Nous rejoindre sur les réseaux

Économie

BYD explore des rachats d’usines en Europe avec Stellantis et d’autres groupes

Article

le

Le constructeur chinois BYD mène des discussions avancées avec Stellantis et plusieurs acteurs européens pour acquérir des sites industriels sous-utilisés, dans le cadre de sa stratégie d’expansion sur le Vieux Continent.

Le constructeur automobile chinois BYD a confirmé mercredi être en pourparlers avec Stellantis ainsi qu’avec d’autres groupes européens en vue de reprendre des usines dont les capacités de production sont partiellement inemployées. Cette information a été révélée par la vice-présidente de BYD, Stella Li, lors d’un entretien accordé à l’agence Bloomberg, en marge d’une conférence organisée à Londres par le Financial Times.

« Nous échangeons non seulement avec Stellantis, mais également avec d’autres entreprises », a déclaré Stella Li, précisant que le groupe chinois examine des opportunités concernant plusieurs sites, notamment en Italie. « Nous sommes à la recherche de toute usine disponible en Europe, car nous souhaitons utiliser ces capacités excédentaires », a-t-elle ajouté.

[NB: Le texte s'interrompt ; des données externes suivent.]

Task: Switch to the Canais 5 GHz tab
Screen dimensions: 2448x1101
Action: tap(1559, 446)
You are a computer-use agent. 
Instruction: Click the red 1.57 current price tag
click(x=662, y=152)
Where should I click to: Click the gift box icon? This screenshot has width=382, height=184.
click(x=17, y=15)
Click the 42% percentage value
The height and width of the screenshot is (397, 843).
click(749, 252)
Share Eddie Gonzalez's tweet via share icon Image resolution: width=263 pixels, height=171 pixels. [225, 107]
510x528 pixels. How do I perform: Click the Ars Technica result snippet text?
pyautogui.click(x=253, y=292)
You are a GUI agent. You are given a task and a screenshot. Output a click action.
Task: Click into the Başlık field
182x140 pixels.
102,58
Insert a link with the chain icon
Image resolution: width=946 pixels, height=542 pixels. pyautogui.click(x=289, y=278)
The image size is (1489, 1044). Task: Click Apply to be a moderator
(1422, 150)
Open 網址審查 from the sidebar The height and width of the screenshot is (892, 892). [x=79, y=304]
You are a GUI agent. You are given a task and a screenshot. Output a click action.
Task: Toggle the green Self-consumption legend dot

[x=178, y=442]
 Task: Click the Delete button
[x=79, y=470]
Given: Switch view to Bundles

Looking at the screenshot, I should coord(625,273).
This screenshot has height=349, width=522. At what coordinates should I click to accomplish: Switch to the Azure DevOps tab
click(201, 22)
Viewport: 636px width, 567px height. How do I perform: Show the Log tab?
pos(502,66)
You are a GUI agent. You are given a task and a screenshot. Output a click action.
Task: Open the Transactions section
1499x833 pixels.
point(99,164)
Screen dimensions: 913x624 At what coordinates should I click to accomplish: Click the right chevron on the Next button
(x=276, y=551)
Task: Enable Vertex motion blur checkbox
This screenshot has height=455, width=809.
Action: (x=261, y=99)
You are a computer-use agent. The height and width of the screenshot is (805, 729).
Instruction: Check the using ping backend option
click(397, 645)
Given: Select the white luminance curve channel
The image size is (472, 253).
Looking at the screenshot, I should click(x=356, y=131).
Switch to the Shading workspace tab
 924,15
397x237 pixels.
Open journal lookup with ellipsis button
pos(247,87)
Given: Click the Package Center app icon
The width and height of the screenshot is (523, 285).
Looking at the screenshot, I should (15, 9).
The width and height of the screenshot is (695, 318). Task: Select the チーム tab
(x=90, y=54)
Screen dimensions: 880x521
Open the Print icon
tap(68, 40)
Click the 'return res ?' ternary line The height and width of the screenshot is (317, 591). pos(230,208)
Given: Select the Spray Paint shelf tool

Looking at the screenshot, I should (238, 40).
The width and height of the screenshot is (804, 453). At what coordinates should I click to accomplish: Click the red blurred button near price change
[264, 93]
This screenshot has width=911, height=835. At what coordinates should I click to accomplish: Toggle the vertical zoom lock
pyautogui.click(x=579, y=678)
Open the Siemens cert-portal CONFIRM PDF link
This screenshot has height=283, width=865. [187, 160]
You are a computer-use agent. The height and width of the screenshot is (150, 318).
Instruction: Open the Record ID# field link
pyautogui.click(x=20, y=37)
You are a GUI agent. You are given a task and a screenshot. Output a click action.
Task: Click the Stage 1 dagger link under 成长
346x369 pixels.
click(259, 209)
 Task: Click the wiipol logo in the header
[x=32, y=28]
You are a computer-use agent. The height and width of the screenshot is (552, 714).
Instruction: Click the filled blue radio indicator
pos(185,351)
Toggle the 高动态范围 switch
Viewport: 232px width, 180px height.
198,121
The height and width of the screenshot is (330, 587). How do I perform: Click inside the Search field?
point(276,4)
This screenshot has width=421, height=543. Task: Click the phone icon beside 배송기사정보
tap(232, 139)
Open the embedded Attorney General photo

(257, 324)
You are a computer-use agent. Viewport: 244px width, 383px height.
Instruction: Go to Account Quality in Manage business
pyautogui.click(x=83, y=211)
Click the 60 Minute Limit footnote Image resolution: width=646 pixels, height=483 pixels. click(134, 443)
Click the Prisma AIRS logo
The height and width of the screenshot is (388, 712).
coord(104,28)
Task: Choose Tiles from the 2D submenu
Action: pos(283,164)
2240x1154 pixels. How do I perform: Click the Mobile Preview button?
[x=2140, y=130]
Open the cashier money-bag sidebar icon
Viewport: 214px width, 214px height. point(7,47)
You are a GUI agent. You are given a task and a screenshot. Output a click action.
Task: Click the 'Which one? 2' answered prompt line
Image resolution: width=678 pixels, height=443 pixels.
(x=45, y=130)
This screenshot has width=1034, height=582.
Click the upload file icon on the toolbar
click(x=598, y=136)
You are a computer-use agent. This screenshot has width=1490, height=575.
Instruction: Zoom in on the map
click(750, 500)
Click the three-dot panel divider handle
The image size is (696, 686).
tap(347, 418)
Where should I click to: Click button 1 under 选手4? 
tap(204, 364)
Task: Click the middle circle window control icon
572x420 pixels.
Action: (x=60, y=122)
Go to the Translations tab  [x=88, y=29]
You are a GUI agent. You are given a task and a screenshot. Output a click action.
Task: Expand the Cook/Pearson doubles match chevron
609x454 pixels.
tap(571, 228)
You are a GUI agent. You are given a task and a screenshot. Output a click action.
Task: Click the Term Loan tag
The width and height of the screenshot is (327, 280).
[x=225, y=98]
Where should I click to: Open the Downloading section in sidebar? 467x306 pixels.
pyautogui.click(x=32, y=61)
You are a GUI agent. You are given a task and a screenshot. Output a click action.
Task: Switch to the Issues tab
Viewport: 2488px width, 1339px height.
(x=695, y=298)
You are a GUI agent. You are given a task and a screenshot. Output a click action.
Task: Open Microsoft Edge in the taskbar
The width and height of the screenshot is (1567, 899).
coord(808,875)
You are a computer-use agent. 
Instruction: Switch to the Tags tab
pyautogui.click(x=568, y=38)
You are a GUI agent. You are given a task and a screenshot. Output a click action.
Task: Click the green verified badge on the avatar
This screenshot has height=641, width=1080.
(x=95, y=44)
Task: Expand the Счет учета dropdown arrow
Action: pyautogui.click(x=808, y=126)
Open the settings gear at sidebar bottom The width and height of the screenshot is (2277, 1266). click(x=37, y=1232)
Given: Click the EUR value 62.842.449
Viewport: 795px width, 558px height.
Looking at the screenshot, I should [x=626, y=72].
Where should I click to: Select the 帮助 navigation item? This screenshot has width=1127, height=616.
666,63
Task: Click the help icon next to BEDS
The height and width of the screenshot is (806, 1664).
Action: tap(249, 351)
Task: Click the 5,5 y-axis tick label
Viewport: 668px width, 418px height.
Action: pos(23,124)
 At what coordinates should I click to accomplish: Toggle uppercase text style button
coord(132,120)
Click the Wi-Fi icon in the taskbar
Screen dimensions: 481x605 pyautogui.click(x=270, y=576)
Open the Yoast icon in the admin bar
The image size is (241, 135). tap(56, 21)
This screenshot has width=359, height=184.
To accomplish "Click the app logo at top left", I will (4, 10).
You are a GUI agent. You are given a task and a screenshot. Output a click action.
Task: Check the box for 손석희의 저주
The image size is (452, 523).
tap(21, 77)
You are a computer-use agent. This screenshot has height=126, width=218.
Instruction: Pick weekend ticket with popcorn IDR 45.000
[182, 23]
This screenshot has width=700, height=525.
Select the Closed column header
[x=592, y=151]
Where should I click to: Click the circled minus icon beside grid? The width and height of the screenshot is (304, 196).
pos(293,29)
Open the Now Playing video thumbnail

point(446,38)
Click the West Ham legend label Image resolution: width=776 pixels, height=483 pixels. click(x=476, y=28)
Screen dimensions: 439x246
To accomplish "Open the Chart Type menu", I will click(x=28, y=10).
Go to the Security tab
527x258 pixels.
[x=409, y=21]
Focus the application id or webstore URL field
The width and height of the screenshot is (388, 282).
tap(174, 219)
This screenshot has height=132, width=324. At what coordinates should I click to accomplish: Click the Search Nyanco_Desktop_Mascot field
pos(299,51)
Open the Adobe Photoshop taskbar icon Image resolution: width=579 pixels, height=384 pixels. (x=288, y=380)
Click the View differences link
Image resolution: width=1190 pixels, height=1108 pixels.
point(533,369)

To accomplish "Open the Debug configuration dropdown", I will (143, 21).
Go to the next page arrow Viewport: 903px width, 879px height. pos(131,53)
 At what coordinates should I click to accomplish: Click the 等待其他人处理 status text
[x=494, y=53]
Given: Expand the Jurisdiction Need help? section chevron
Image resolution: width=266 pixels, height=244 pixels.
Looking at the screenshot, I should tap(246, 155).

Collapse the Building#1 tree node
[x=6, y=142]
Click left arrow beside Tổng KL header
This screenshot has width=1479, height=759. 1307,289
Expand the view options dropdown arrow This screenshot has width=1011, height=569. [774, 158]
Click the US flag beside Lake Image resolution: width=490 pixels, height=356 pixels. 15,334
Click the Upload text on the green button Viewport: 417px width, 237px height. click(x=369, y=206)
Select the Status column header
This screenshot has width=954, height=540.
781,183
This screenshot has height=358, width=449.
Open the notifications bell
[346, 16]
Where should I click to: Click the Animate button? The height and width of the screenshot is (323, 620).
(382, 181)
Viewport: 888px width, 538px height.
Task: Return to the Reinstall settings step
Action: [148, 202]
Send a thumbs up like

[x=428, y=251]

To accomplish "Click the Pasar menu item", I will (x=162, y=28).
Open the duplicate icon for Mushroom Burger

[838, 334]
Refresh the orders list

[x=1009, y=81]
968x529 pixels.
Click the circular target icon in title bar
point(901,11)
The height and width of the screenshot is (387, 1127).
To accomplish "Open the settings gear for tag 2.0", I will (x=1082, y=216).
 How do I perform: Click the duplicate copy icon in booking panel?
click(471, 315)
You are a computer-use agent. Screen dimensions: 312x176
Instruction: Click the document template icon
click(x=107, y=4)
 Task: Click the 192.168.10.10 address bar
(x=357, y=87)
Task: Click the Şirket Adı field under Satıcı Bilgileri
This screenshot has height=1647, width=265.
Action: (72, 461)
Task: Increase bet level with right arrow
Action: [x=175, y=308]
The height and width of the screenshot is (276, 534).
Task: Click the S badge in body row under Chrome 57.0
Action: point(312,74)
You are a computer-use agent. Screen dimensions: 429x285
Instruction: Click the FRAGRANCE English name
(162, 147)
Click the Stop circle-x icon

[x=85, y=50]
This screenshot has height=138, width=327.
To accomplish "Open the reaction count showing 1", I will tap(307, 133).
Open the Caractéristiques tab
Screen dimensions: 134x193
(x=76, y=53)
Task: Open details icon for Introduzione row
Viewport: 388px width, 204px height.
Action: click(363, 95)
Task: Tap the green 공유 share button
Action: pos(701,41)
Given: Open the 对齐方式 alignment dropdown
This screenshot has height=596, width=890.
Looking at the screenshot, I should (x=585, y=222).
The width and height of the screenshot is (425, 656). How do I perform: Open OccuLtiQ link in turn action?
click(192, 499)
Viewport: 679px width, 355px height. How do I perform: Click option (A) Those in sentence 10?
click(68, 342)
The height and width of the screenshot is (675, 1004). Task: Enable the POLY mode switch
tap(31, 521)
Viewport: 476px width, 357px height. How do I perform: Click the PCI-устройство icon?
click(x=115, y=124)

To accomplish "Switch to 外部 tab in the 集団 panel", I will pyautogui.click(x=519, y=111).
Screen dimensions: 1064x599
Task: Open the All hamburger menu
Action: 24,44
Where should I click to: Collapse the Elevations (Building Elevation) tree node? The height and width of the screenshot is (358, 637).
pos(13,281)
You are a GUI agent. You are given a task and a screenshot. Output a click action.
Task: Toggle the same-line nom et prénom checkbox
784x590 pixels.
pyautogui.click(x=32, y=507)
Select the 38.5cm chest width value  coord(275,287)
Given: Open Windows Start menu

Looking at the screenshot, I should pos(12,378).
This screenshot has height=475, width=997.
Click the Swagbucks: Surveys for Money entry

Interrogé en début d’après-midi, Stellantis n’avait pas encore réagi à ces déclarations.

Cette annonce intervient quelques jours après que Stellantis, maison mère de Peugeot, Citroën, Fiat, Alfa Romeo et Jeep, a renforcé sa coopération avec son partenaire chinois Leapmotor. Ce dernier prévoit d’assembler plusieurs modèles de véhicules électriques dans deux usines espagnoles de Stellantis, tandis que le site de Madrid pourrait être cédé à la coentreprise formée par les deux groupes.

D’autres constructeurs européens, confrontés à des surcapacités dans un marché en ralentissement, se montreraient également ouverts à des accords similaires avec des entreprises chinoises, à l’image de Volkswagen. Antonio Filosa, directeur général de Stellantis, a d’ailleurs indiqué mardi que le groupe était prêt à envisager des partenariats au-delà de Leapmotor. « Nous avons constaté un intérêt pour travailler avec Leapmotor, mais nous pourrions aussi considérer d’autres partenaires », a-t-il déclaré lors de la même conférence.

Par ailleurs, Stellantis étudierait la possibilité de céder à Dongfeng, son allié historique chinois, plusieurs sites, dont l’usine Citroën de La Janais près de Rennes, celle de Cassino en Italie ainsi qu’une installation en Allemagne. Une délégation de Dongfeng aurait récemment visité le site breton, selon une source syndicale.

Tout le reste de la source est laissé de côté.